> [INSTRUCTIONS FOR THE TASK]
Looking through the records below, please work out how many lines contain "Toggle". Give only that number.

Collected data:
____

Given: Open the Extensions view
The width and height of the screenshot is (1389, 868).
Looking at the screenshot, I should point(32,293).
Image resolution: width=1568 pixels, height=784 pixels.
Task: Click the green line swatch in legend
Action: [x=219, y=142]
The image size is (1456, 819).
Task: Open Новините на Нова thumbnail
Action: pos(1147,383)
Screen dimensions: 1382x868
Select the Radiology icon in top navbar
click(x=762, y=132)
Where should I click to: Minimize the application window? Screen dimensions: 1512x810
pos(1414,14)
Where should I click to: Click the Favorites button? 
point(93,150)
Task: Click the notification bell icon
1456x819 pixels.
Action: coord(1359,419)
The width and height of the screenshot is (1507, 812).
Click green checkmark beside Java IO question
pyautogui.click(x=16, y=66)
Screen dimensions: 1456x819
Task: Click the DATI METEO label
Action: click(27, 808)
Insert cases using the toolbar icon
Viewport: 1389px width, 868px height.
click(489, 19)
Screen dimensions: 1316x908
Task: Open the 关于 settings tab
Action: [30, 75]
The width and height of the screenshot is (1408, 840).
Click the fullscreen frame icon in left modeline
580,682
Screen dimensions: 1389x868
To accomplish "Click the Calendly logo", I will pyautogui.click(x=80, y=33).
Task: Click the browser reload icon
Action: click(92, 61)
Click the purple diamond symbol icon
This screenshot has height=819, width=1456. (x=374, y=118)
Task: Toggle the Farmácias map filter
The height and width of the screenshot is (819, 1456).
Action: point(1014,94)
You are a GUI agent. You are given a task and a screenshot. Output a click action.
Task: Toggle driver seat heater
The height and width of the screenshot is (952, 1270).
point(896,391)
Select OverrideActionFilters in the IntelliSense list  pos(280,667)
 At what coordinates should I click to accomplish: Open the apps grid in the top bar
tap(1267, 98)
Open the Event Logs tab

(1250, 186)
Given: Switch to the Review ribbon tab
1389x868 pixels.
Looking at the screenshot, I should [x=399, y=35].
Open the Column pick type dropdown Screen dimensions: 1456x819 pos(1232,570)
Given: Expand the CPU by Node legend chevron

____

> [SOLUTION]
2